HETEROFOBIA
Antes mesmo de Jair Bolsonaro, acusar Jean Willians de atitude heterofóbica, o termo já vinha sendo utilizado por outras pessoas que são opositoras ao movimento LGBT e pela luta dos direitos dos mesmos. Mas o que seria Heterofobia? Ela de fato existe? Como se aplica?
A Heterofobia é defendida pelos opositores como o contrário de homofobia. Seria uma aversão, ódio, repulsa a pessoas do sexo oposto que se relacionam afetivamente e sexualmente. A defesa da Heterofobia é um argumento logicamente inconsistente, inválido. Que tem como objetivo persuadir a sociedade para que a mesma sinta-se ameaçada, e impeça que gays, lésbicas, transsexuais e etc lutem pelos seus direitos. Em suma, a defesa da heterofobia não passa de uma falácia.

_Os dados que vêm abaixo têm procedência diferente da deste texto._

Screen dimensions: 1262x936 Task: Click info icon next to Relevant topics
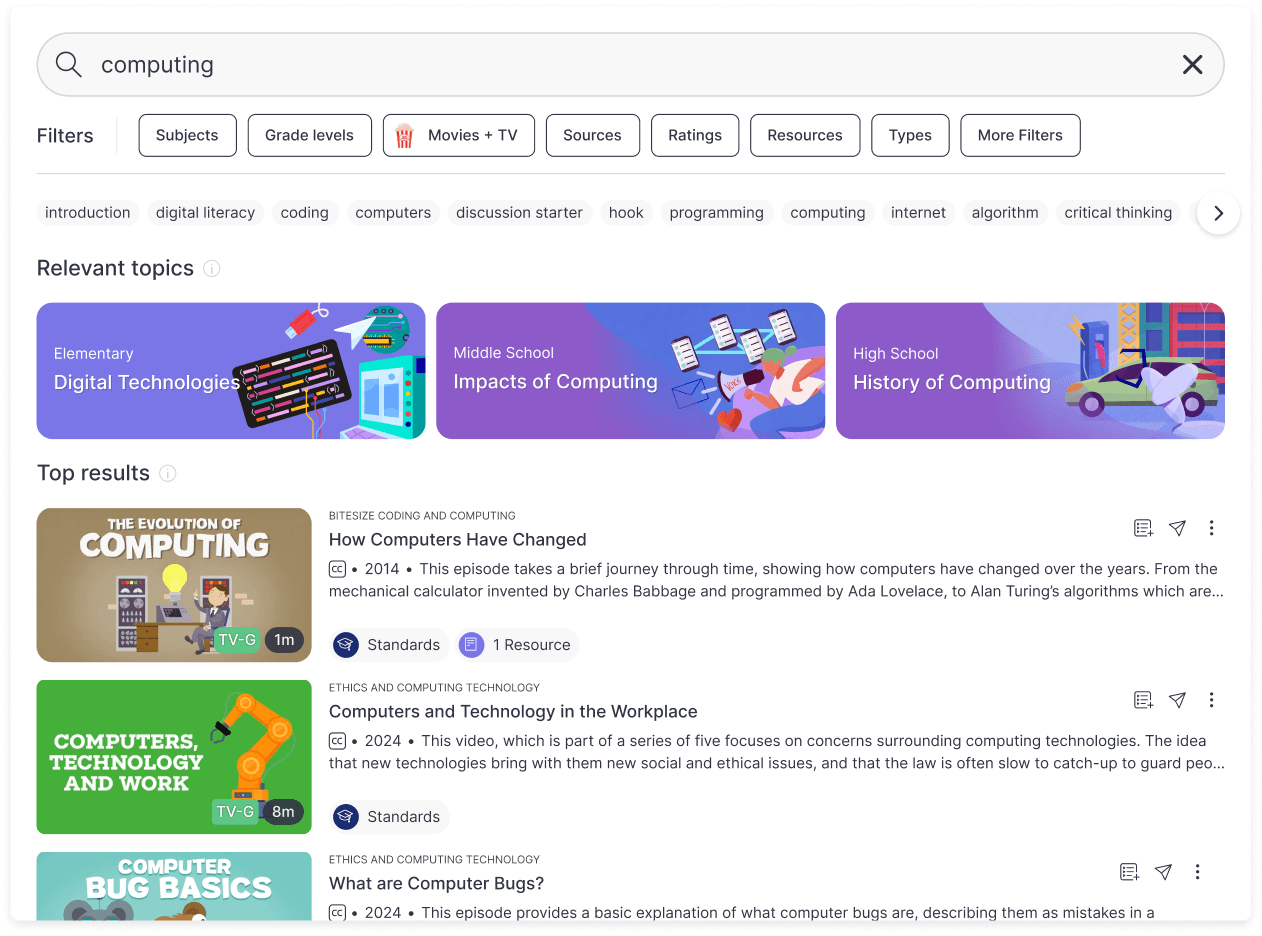coord(211,268)
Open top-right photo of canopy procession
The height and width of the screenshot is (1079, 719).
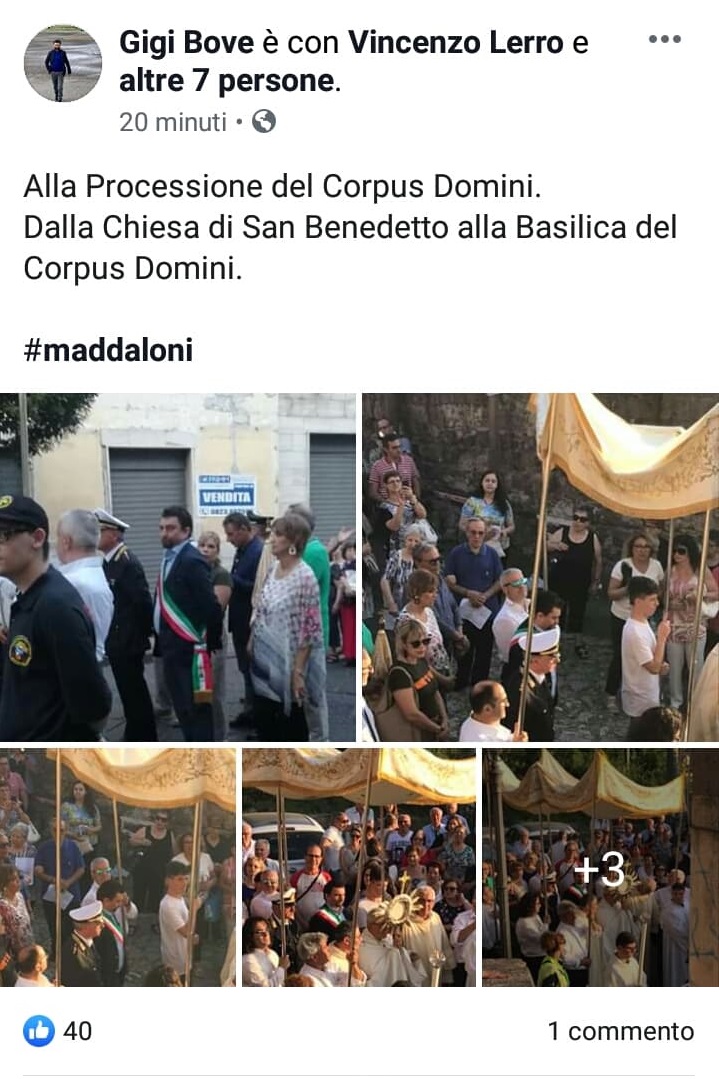pyautogui.click(x=541, y=567)
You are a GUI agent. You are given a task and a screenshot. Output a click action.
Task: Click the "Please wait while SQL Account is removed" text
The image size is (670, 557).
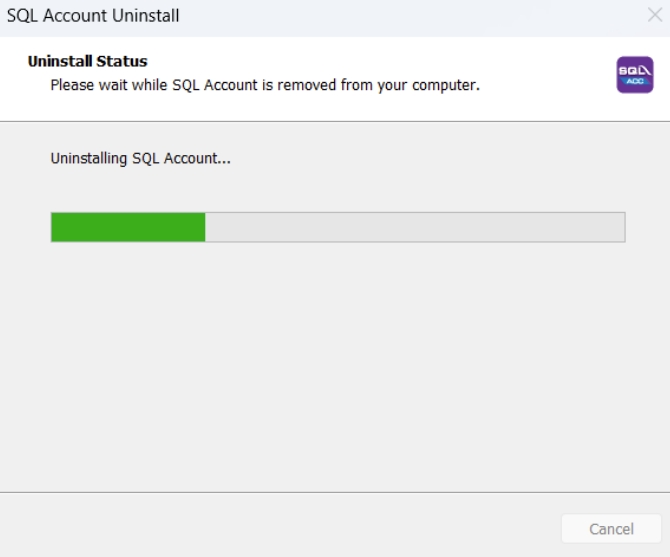click(x=265, y=85)
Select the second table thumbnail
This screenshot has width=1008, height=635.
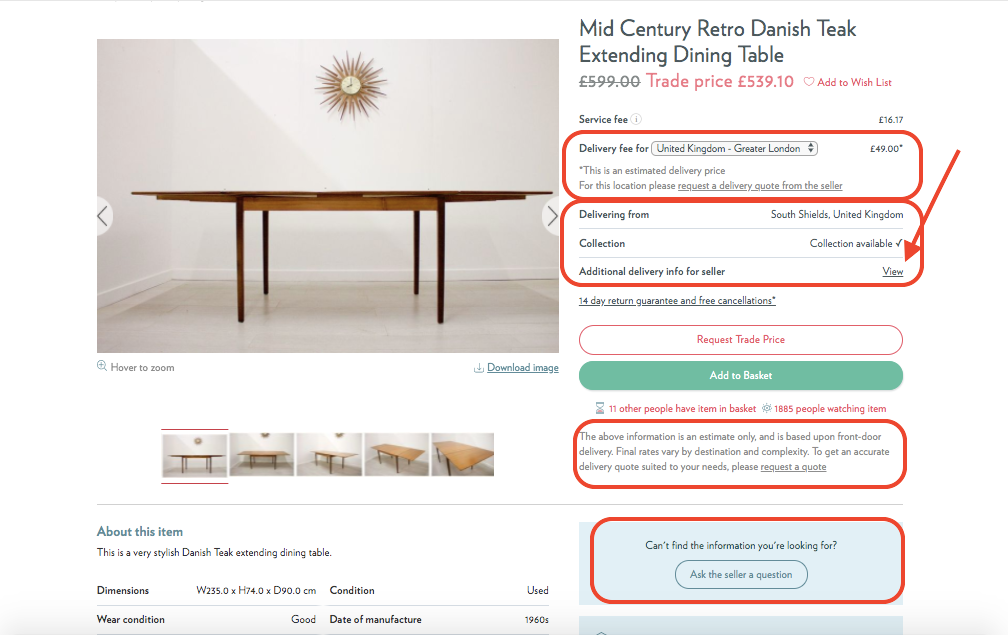(262, 454)
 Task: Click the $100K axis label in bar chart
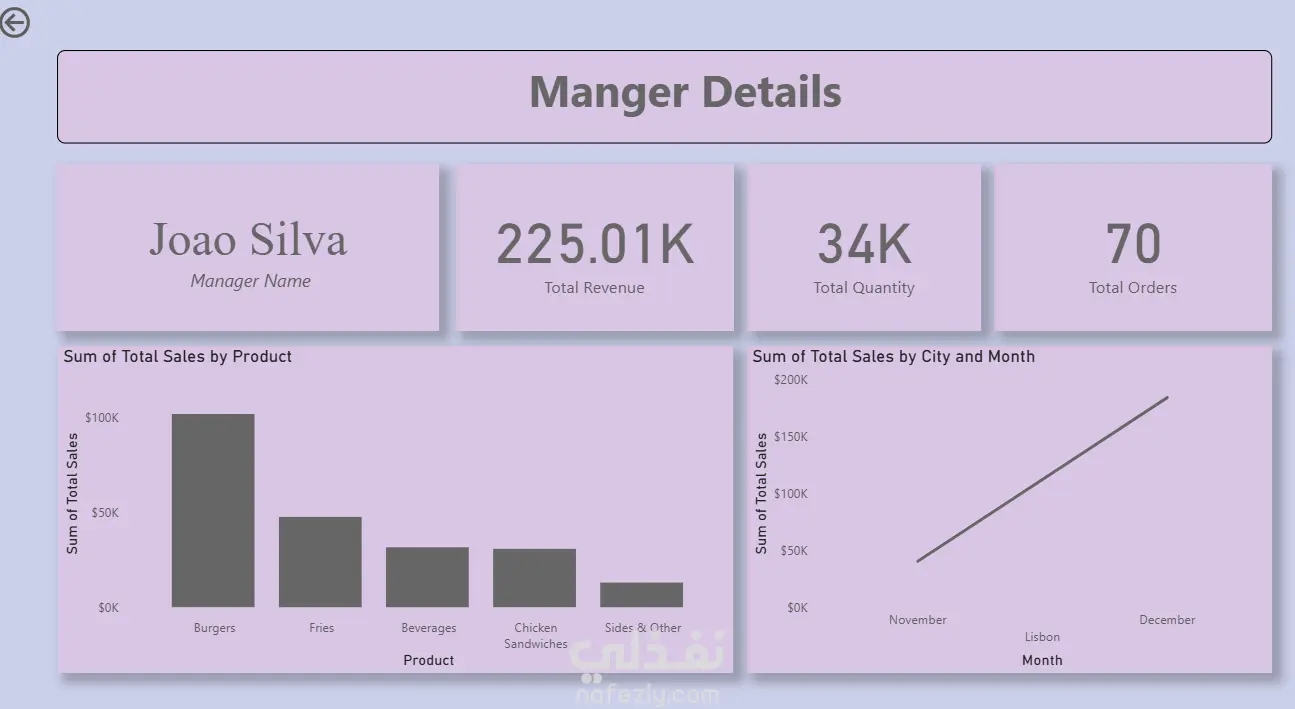pyautogui.click(x=102, y=418)
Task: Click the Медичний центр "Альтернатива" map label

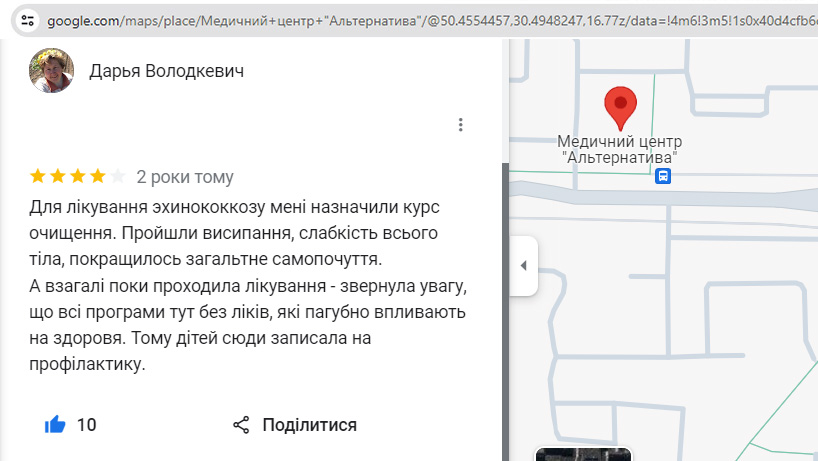Action: 619,149
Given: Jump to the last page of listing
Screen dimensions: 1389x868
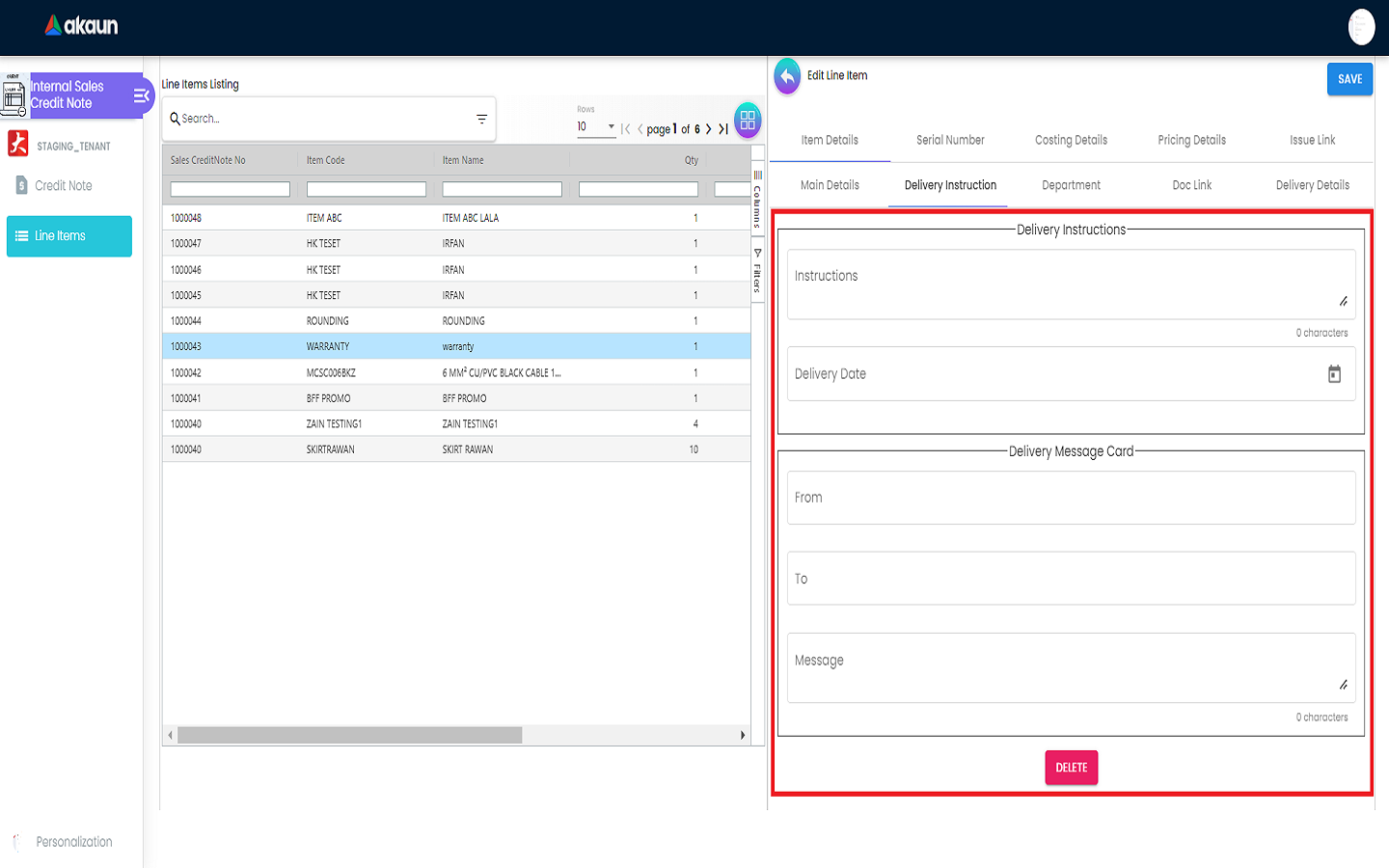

Diferentemente da homofobia, que temos casos registrados e evidenciados de violência explícita e bullying, a Heterofobia não possui um histórico negativo. Não se ouve falar que um rapaz foi agredido apenas por ser hétero. Os telejornais não mostram notícias onde um homem foi esfaqueado ou uma mulher apanhou até a morte, ambos apenas por serem héteros.
A luta pelos direitos LGBT e a luta contra esses mesmos direitos tornou-se há tempos uma guerra. Uma guerra onde não somente a política está envolvida, mas também o fanatismo religioso, que se impõe e pisa em cima de qualquer ser humano e qualquer direito. Não trato aqui da religião por sua natureza, mas sim daqueles que utilizam da mesma para criar um devido grupo, uma organização e fazer valer o seu direito com fundamentos baseados em suas crenças!
Há um conflito! E é bem claro isso! Mas há pessoas criando situações, criando objetos de persuasão, para se vitimizarem e tornarem cada dia mais a sociedade mais confusa e dividida.